外観と作業環境への影響:消しゴムサイズの軽快さか、立体的な安定感か

作業環境(特にデスクの広さや持ち運びの頻度)への影響も見てみましょう。
TABMATE 2は単3乾電池1本で駆動します。バッテリーの劣化を気にせず長く使えるのは大きなメリットですが、重量は電池込みで約75g(Mサイズの卵約1個強)になります。一般的なマウスよりは十分に軽く、両側にストラップホールも付いているため落下防止の対策もしやすいですが、カバンやガジェットポーチに入れると少しだけふくらみが気になります。
対して8BitDo Microは、重さわずか24.8g、サイズは72×40.7×14.1mmしかありません。これは一般的な消しゴム約1個分の重さとサイズ感です。カフェや旅行先にiPadと一緒に持ち出しても、荷物としての負担は実質ゼロと言えます。クッションを抱えながら、ソファでリラックスした姿勢で作業する際にも、手の中に完全に隠れてしまうほどの小ささです。
どちらもBluetoothによる無線接続のため、自由な姿勢で作業できる点は共通のメリットです。加えて、8BitDo MicroはUSB-Cケーブルでの有線接続にも対応しており、iPadと接続して充電しながら使用することも可能です。
| 機種 | デメリット | メリット |
|---|---|---|
| CLIP STUDIO TABMATE 2 | ❌️ 持ち運ぶ際、ペンケース等に入れると少し立体的なふくらみが気になる。 | 🧡 バッテリー劣化の心配がない乾電池駆動。立体的な形状で握りやすい。 |
| 8BitDo Micro | ❌️ 小さすぎるため、机の上で見失いやすい。 | 💙 24.8gという圧倒的な軽さ。外出先への持ち出しやソファでの作業に最適。 |
注目ポイント📌
iPadなどで「外出先やソファの上でも絵を描きたい」という用途なら、圧倒的な薄さと軽さを誇る8BitDo Microの取り回しの良さが光ります。自宅のデスクで腰を据えて長時間の作業をするなら、TABMATE 2の立体的な握りやすさが疲労を和らげてくれます。
メインの運用か、他の左手デバイスとの併用メリット

モバイル環境での運用や、他のデバイスと組み合わせる場合の実践的な視点もお伝えします。
TABMATE 2は、消費電力が抑えられ、前モデルから自動電源オフまでの時間が緩和されました。無操作で30分経過するまでスリープに入らないため、少し席を外して思考を巡らせても、ボタンを押せばスムーズに作業に復帰できます。クリスタ環境における堂々たる「メイン機」として活躍します。
一方で8BitDo MicroをiPadなどのタブレット端末で運用する場合、少しユーザー側の工夫が必要です。このデバイスを「物理キーボード」として認識するため、文字入力時に画面上のソフトウェアキーボードが出てこなくなるという現象が起こります(ボタンのダブルクリック等で呼び出す回避策があります)。

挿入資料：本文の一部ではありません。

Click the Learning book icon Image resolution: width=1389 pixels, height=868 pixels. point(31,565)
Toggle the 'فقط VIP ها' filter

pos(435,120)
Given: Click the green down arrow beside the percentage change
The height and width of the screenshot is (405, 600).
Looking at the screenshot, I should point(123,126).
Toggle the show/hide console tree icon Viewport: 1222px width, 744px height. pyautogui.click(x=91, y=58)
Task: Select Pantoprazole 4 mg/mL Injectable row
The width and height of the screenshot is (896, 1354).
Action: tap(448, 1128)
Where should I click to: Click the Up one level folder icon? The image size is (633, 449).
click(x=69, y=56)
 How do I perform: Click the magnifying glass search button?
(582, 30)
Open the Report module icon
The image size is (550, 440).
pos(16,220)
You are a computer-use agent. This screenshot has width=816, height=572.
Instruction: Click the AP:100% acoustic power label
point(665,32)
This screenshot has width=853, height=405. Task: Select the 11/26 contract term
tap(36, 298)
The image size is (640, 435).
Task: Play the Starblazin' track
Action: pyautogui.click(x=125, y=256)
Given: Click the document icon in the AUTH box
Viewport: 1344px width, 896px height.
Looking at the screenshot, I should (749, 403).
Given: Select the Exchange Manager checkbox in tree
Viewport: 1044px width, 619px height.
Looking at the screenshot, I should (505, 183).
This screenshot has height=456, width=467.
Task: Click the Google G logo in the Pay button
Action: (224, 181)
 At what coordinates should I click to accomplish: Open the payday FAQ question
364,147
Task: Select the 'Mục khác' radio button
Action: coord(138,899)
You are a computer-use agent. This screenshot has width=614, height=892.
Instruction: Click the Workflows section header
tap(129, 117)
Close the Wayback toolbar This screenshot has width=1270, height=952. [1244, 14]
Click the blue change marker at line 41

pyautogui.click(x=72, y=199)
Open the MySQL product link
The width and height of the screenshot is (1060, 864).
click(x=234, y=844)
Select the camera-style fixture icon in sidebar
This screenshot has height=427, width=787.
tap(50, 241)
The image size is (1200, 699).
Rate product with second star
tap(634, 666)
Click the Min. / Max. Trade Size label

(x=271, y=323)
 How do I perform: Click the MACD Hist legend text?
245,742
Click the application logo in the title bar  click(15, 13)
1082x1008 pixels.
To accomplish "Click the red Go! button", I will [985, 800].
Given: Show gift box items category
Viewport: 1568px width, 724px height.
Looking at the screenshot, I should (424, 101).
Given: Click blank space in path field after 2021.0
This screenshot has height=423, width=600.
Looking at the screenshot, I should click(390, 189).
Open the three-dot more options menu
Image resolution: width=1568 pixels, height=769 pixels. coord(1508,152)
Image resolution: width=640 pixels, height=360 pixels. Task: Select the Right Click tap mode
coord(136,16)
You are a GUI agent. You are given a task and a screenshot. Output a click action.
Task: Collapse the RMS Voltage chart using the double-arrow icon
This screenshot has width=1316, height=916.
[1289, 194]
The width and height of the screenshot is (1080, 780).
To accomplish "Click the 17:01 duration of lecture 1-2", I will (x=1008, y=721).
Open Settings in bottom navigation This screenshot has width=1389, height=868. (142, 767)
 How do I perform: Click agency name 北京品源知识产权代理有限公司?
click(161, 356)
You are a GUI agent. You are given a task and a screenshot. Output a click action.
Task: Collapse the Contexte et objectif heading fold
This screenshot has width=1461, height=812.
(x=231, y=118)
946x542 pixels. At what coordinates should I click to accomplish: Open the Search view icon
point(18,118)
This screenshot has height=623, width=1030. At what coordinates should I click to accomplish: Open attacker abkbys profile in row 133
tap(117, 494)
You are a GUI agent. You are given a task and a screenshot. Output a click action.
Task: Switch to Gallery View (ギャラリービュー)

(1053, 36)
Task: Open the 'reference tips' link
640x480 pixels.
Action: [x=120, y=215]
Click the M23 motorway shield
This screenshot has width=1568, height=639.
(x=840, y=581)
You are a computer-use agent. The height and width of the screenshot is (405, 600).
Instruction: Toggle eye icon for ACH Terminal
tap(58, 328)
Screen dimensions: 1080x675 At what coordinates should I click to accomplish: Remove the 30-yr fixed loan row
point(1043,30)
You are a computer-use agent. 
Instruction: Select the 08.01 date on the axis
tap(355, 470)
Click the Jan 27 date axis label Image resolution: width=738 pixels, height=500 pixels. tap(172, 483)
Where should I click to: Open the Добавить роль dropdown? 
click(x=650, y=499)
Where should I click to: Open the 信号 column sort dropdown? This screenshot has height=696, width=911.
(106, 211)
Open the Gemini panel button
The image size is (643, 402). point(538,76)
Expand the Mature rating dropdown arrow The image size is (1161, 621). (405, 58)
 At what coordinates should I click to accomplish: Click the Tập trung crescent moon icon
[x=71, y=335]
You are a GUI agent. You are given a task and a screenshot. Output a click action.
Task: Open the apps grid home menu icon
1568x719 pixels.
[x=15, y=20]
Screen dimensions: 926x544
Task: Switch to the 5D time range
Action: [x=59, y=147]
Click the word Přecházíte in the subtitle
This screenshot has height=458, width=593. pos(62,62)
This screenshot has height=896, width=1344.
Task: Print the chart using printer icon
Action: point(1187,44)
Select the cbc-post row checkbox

しかし、8BitDo Microにはそれを補って余りある「最強のサブ機」としての価値があります。例えば、液タブ本体のボタンには「保存」や「取り消し」などの基本操作を割り当て、8BitDo Microには「レイヤーの新規作成」や「左右反転」など、少しマニアックだけれど頻繁に使うショートカットを割り当てる、といった使い分けです。デスクの場所を全く取らないため、既存の環境にプラスワンで追加するのに最適です。
注目ポイント📌
「クリスタ専用の安定したメインデバイス」を探しているなら迷わずTABMATE 2。「メイン環境の隙間を埋める、安くて便利な追加ボタン」を探しているなら8BitDo Microを選ぶと、環境全体の作業効率が底上げされます。
あなたの制作スタイルに最適な左手デバイスはどっち?

ここまで2つのデバイスを比較してきましたが、総まとめとしてそれぞれの評価を表にまとめました。
| 評価軸 | TABMATE 2 | 8BitDo Micro |
|---|---|---|
| クリスタとの相性 | 🧡 完璧(内蔵UIで即設定) | 💙 良好(キー割り当てが必要) |
| 他ソフトでの利用 | ❌️ 不可(クリスタ専用) | 💙 完璧(Procreate等でも可能) |
| 直感的な操作感 | 🧡 ホイールありで快適 | ⚠️ ボタン連打による調整 |
| 導入コスト | ⚠️ 12,800円(優待あり) | 💙 約3,690円〜 |
| 携帯性・取り回し | 🧡 良好(乾電池式で安心) | 💙 最高(消しゴムサイズ) |
- メインの制作ソフトが「CLIP STUDIO PAINT」の人
- ホイールを使って、ブラシサイズやキャンバスを頻繁に微調整する人
- OSのBluetooth設定等の面倒な手順を省き、公式の機能だけで安定して作業したい人
- 手のひら全体でデバイスを包み込むような、安定した握り心地が好きな人
- ProcreateやPhotoshopなど、クリスタ以外のソフトも併用する人
- とにかく安く、手軽に左手デバイスの快適さを試してみたい人
- 外出先やカフェ、ソファの上など、自由な姿勢で作業することが多い人
- 液タブやキーボードの「補助ボタン」として追加導入したい人
左手デバイスは、クリエイターの「時間」を生み出してくれる強力な道具です。ご自身の制作スタイルや予算と相談し、最適な相棒を見つけてみてください。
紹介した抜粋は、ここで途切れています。